HSP induction involves both transcription and translational processes (Hosokawa et al., 1990). Quercetin appears to alter a transcription factor (heat shock factor 1) so that HSP induction by a stressor is blocked. The HSPs are typically thought of as a class of protein chaperones (i.e. they help to preserve proper protein function). Thus, quercetin will be effective in blocking the negative effects of certain stressors on memory formation if those stressors work via an elaboration of HSPs (Mohammadi et al., 2014). In this regard, Jung et al. (2010) showed that quercetin impaired memory formation in mice by affecting a transcription factor, CREB, that has been shown to play a key role in LTM formation across species (Costa-Mattioli et al., 2009). We know that CREB activation is necessary for LTM formation in Lymnaea (Sadamoto et al., 2004). We can conclude that quercetin prevents the enhancing effect of the heat stressor on LTM formation. However, it only blocks LTM enhancement if it is applied before snails experience the heat stressor. Applying quercetin at other times did not block enhancement of LTM formation. Furthermore, not all flavonoids block the heat stressor-induced LTM enhancement. We found that another flavonoid, epicatechin, given before the heat stressor did not block LTM enhancement. As shown in Fig. 9, epicatechin, unlike quercetin, on its own alters LTM formation. Epicatechin enhances LTM (Fruson et al., 2012) and in addition can overcome the suppressive effects on memory formation of low environmental calcium (Knezevic et al., 2011) on LTM formation (Knezevic and Lukowiak, 2014). Thus, we are confident that the effects of quercetin on blocking enhancement of LTM formation are due to the ability of quercetin to block the initiation of HSP production.

Previously, we showed that the DNA methyltransferase blocker 5-AZA blocked the enhancing effects of predator detection on LTM formation in Lymnaea (Lukowiak et al., 2014b). In that study, it was concluded that changes in DNA methylation state play a key role in how stressors like predator detection enhance LTM formation and its persistence. It was suggested that stress may modulate memory formation by affecting DNA methylation. The data we obtained here showing that 5-AZA blocked the heat stress-induced LTM enhancement further support the hypothesis that stressors may have their effect on LTM formation via a DNA methylation process. However, more experiments on many other stressors will need to be performed before we can begin to accept this hypothesis in Lymnaea. Our working hypothesis is that the heat stressor enhances LTM formation via DNA methylation changes. Whether these changes in the state of DNA methylation involve the HSPs activated by the stressor remains to be determined.

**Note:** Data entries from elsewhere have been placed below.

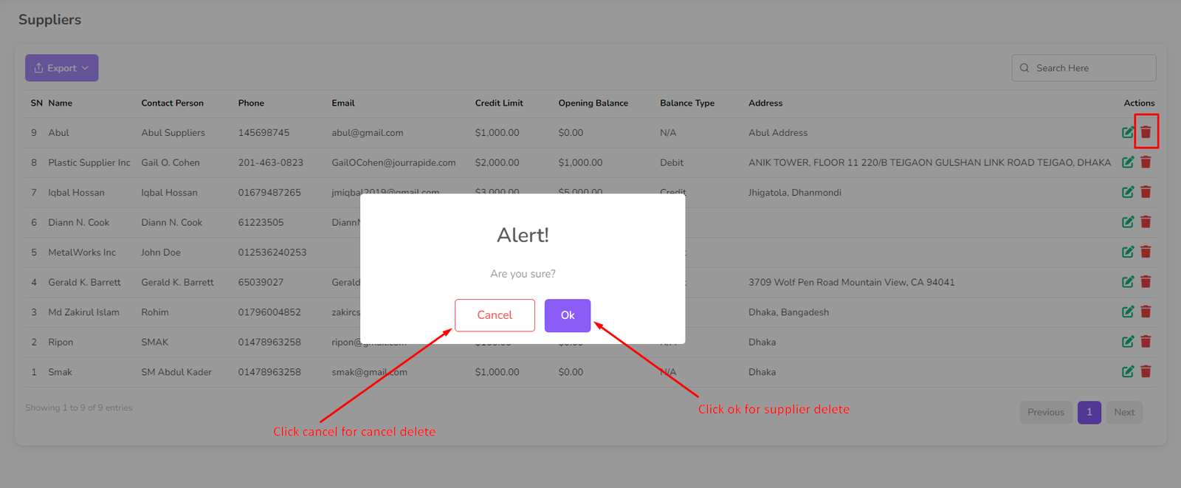Image resolution: width=1181 pixels, height=488 pixels.
Task: Select page 1 in pagination
Action: (x=1089, y=412)
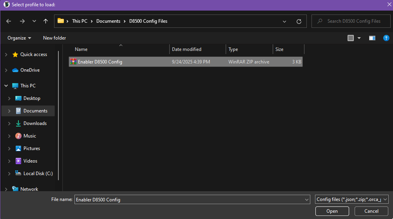393x219 pixels.
Task: Go up one folder level
Action: point(45,21)
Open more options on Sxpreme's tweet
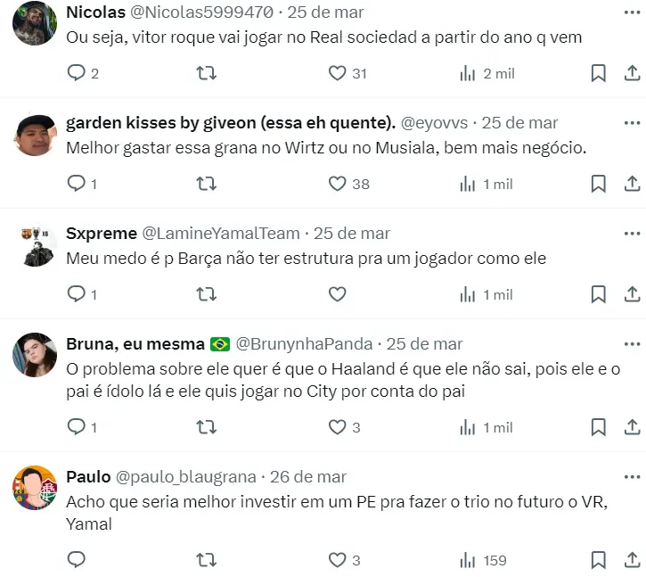 [x=632, y=234]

In conclusion, the data obtained here are consistent with our hypothesis that the heat stressor enhances LTM formation in part by causing the production of HSPs. In addition, because the interval between when snails experience the heat stress and the enhancing effect this stressor has on LTM formation is of the order of days, the hypothesis that it involves epigenetic mechanisms has credence, especially as a DNA methylation blocker given before the exposure to the heat stressor blocks enhancement of LTM. To our knowledge, an interaction between epigenetic processes such as DNA methylation and the elaboration of HSPs as the result of a heat stressor has not been studied in regards to the formation of LTM.